指示 1 >> 記録の先頭から「Kommentar is located」を含む行まで、その行も含めて一字一句変えずに書き写せ。

抜粋本文 >>
昔はディスコ、今は角打ちでしょ!
「若いころは横浜のディスコのバブリーガールだったけど、今は角打ちが楽しい。小机は下町で、昔の横浜って感じがバッチリ残ってるのよ。昭和の風情とともにね」など、元気な女性客が多いのも特徴で、明るい声が店内に響く。この店に集うお客さんはとにかく笑顔でフレンドリーだ。
「良い意味で、馴れ馴れしいことに躊躇がないのが小机らしさ。情に厚くて、誰とでも気楽に仲良くなれて、みんなでワイワイやっています。そんな場所を提供できていることで、街の活気につながるかな」(律子さん)
お客さん達に話しかけてみると、誰もが第一声で「自分は寡黙なんだけどね」と言うのだが、思い思いにお酒を楽しみながら、さまざまな話を聞かせてくれた。

データ記録 >>
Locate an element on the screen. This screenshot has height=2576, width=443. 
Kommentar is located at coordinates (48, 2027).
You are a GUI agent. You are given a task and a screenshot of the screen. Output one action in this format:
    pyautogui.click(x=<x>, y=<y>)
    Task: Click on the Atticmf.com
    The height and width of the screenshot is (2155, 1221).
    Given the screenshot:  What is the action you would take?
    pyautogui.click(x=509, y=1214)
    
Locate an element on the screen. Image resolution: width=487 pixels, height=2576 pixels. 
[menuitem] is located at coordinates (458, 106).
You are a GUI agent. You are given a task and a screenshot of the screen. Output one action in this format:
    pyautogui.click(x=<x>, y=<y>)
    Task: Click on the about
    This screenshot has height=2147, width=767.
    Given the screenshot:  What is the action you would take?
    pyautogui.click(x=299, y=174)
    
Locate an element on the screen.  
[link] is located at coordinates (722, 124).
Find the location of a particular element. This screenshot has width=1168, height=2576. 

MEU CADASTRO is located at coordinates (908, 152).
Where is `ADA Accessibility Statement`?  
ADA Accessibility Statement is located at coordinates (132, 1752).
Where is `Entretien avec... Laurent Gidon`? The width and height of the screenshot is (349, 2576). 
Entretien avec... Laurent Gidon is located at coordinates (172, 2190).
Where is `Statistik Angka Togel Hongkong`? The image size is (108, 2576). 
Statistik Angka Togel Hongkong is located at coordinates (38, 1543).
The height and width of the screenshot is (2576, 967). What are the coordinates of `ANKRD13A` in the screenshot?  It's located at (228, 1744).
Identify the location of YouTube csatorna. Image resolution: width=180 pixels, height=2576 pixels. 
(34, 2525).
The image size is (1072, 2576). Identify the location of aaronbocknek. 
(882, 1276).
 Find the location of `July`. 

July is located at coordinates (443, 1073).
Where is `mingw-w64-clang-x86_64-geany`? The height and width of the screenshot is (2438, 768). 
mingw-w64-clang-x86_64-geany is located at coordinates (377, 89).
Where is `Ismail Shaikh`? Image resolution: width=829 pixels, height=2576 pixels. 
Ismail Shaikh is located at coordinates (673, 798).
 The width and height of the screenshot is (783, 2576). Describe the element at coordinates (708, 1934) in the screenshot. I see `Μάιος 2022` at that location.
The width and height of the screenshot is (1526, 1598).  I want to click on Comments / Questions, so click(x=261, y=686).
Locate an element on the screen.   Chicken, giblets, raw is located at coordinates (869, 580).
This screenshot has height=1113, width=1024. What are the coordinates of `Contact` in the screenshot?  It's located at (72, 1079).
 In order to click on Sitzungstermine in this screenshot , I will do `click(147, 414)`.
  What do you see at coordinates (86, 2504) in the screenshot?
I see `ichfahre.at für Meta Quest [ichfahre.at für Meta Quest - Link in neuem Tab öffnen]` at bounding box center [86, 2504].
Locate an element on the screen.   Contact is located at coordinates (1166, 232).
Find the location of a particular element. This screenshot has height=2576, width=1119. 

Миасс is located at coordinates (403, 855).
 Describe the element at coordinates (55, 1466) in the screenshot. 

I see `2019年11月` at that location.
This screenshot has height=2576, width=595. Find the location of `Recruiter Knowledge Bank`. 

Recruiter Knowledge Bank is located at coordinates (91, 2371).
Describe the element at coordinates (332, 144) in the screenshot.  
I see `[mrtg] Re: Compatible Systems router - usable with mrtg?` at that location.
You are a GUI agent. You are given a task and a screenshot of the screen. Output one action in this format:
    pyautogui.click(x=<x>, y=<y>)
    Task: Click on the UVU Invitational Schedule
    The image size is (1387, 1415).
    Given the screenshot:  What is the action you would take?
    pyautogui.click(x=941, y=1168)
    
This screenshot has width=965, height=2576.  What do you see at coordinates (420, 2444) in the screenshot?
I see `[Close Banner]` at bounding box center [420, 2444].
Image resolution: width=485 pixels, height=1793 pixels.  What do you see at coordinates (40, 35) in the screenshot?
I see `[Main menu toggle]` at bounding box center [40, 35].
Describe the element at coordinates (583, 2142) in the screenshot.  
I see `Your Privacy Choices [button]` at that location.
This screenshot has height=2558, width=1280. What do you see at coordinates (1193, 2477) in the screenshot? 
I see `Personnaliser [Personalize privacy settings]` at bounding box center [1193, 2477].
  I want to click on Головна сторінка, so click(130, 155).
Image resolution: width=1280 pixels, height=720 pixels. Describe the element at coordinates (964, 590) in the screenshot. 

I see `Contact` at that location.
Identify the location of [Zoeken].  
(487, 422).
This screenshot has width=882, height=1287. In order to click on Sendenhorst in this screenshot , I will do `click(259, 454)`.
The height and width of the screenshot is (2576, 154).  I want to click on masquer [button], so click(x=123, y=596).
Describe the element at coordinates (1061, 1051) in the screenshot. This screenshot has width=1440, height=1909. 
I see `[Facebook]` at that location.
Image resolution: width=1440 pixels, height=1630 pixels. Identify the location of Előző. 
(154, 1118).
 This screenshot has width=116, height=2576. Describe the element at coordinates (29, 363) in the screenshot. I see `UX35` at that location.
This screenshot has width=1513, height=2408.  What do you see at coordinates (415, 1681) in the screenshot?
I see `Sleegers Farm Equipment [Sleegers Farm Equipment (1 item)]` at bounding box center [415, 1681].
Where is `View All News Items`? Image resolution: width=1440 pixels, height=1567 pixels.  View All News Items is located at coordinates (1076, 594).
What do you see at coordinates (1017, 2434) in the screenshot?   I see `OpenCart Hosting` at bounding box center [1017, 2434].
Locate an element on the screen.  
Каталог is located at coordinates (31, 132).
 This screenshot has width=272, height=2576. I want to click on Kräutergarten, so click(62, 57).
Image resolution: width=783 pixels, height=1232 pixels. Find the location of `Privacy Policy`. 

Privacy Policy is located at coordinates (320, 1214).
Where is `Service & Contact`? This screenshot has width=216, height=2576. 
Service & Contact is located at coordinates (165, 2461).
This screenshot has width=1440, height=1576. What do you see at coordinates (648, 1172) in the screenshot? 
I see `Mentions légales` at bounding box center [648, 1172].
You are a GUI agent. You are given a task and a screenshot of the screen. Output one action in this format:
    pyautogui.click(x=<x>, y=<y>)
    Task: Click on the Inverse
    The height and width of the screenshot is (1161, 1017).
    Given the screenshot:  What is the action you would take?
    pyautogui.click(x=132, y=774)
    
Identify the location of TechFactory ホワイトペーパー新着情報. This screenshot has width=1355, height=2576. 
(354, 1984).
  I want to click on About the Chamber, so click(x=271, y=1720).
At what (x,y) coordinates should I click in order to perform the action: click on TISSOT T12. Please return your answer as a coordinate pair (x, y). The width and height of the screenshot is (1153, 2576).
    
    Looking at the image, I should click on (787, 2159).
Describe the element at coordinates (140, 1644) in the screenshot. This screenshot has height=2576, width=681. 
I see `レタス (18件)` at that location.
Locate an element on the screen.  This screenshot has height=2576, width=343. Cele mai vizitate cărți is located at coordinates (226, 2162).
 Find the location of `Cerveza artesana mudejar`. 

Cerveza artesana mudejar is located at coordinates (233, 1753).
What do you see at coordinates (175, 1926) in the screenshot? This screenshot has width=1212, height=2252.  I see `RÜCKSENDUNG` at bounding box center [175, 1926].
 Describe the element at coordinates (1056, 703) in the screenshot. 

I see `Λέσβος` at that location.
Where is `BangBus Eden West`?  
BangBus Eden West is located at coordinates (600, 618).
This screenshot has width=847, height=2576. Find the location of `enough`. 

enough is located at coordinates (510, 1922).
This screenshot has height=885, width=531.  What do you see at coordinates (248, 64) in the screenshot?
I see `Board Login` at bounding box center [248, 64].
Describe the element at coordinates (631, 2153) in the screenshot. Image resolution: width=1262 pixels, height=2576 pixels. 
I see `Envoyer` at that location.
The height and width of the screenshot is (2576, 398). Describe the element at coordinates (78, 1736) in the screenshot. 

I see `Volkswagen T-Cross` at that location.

指示 2 >> 小机の角打ちを紹介する文章の続きを、最後の文の後から書き進めよ。

実行結果 1 >>
Locate an element on the screen. This screenshot has height=2576, width=443. 
Kommentar is located at coordinates (48, 2027).

実行結果 2 >>
教育関係の50代は、「小机は、明治時代に横浜に列車が走ったころから、シリコンバレーみたいな立場だったと思う。横浜に働きに出る人が住み、知性が集まっていた気がします」と教えてくれる。
かと思えば、50代の男性客(保険関係)は「気軽に毎日飲めるのがいいんだ」と、愉快に小机の“お酒数え歌”を歌ってくれる。
「月曜はスタートダッシュ、火曜はステップアップ、水曜はハーフタイムショー、木曜は前夜祭、金曜はカーニバル、土曜はクレイジーナイト、日曜はアイドリング、ほ~ら毎日飲めるでしょ♪」
ノリの良いお客さんが多く笑いが絶えない
再雇用の60代と20代のコンビは、酒が縁で繋がった同じ会社の同僚。
「角打ちは缶の本数が時計代わり。オレは軽く飲んで大体2缶がちょうどいい。でも『これ飲んだら帰るね』という人が3時間いることもザラ。『帰る帰る詐欺』が頻繁に起こっています」(60代/IT系)
「自分は飲んでいろいろと話したいんだけど、同期があまり飲まないから。だからこの時間が貴重。大先輩だけど歳の離れた友達です」(20代/同)
そして、みながいちばん楽しみにしているのは、看板娘の律子さんとの会話だ。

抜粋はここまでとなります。